Iris germanica grows up to 120 cm high and 30 cm wide. The roots can go up to 10 cm deep. It is a rhizomatous perennial that blooms in April to June. Lifting, dividing and replanting the rhizomes is best done once flowering has finished as this is when the plant grows the new shoots that will flower the following year. The rhizomes are placed on the surface of the soil facing towards the sun and with at least 45cm of open ground in front of them - this allows two years growth and flowering. The plant is held in place by removing half the leaf mass to reduce wind rock and by using the old roots as anchors in the soil. The rhizome is placed on well dug ground and the roots placed either side into 10cm deep grooves. The soil os then gently firmed around the roots, so holding the plant steady.

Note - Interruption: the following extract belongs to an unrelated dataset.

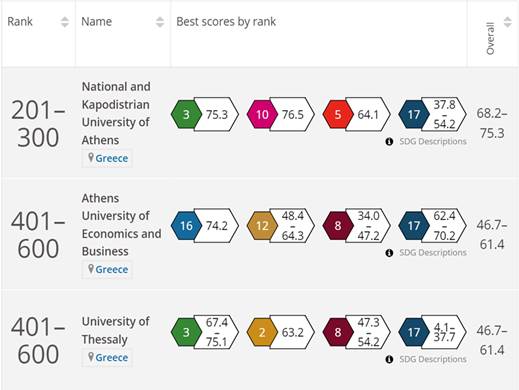Viewport: 519px width, 390px height.
Task: Click blue SDG 16 hexagon icon
Action: pyautogui.click(x=186, y=226)

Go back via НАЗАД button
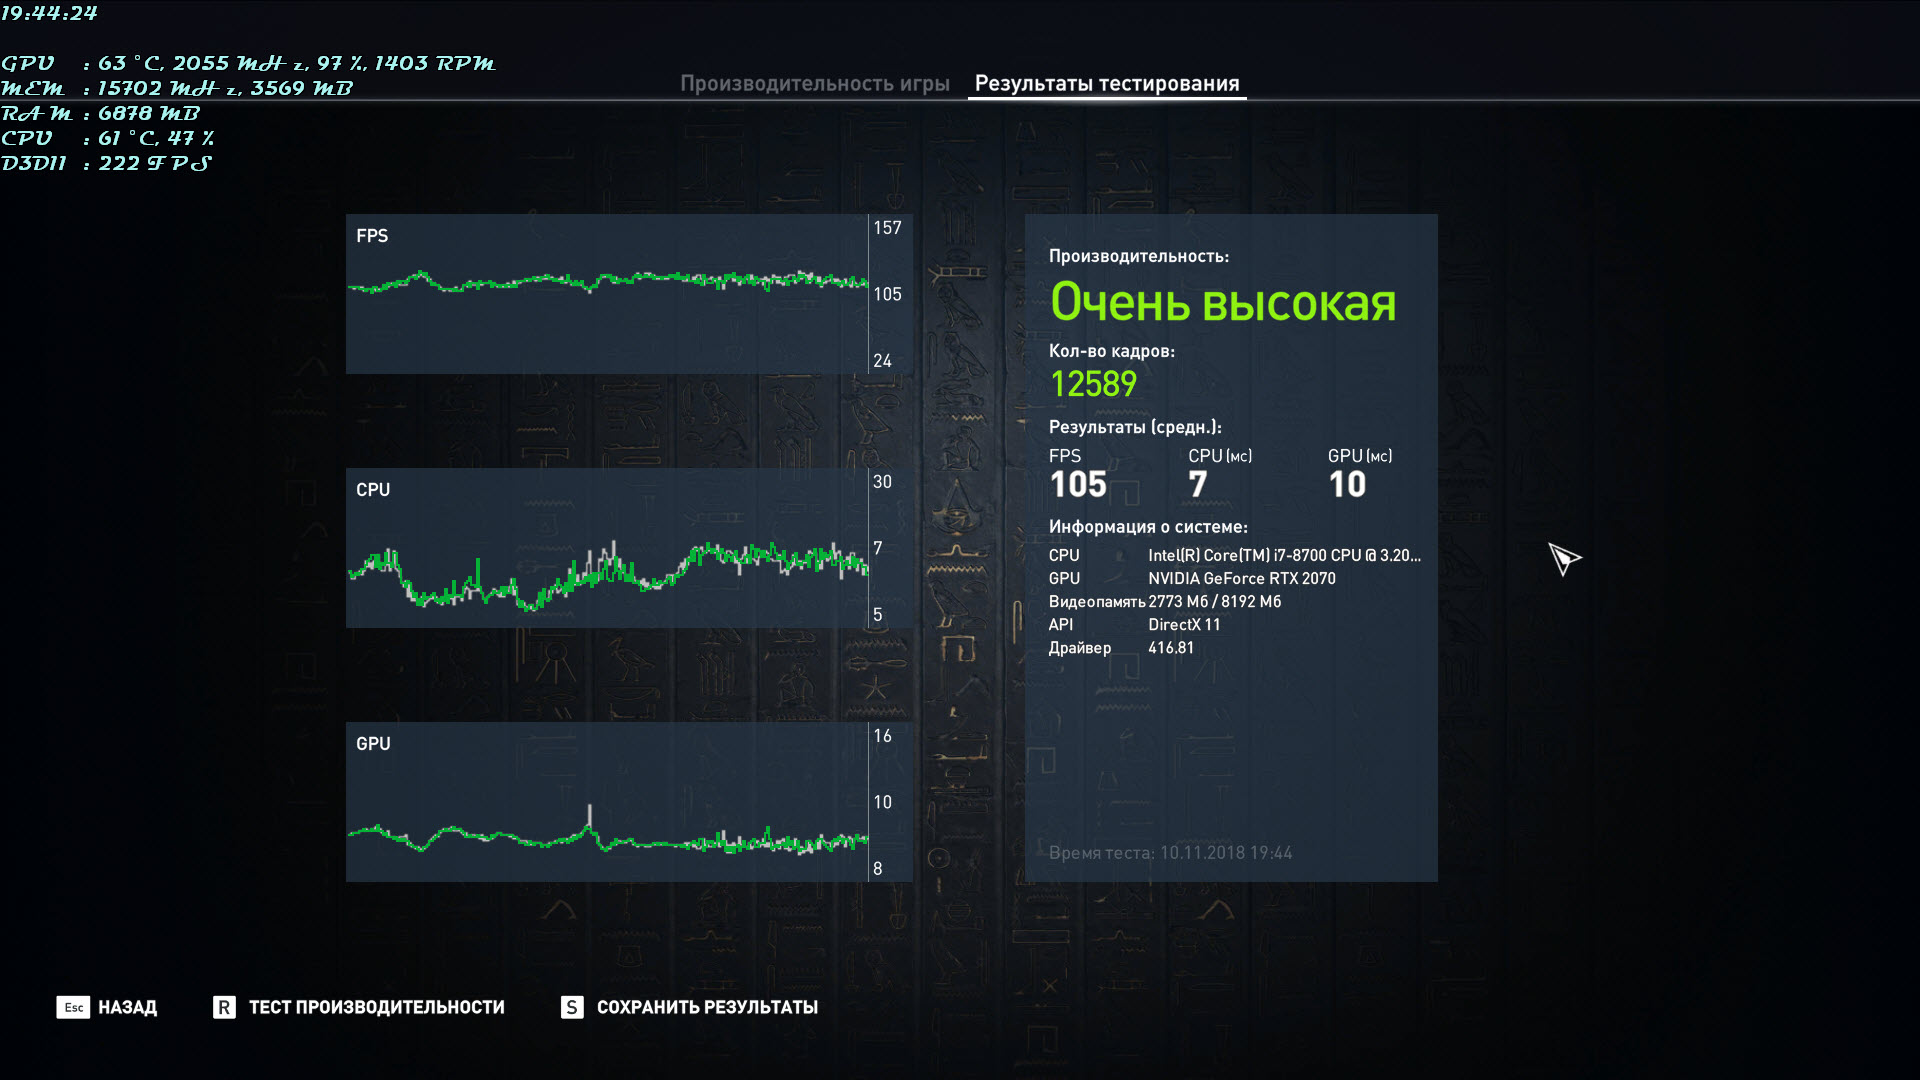coord(127,1007)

New roots and leaves are created rapidly as the rhizome moves forwards.


Ginger

Ginger

Ginger is a spice and more popular in Central Europe, probably because the exotic cuisine, spreading more and more. Many grocery stores now have to get fresh ginger roots.

But not only as an exotic spice, ginger is suitable, but also a valuable remedy. His special ability is to eliminate nausea.


Goldenseal

Goldenseal

It has a thick, yellow knotted rootstock. The stem is purplish and hairy above ground and yellow below ground where it connects to the yellow rhizome. The plant bears two palmate, hairy leaves with 5–7 double-toothed lobes and single, small, inconspicuous flowers with greenish white stamens in the late spring. It bears a single berry like a large raspberry with 10–30 seeds in the summer.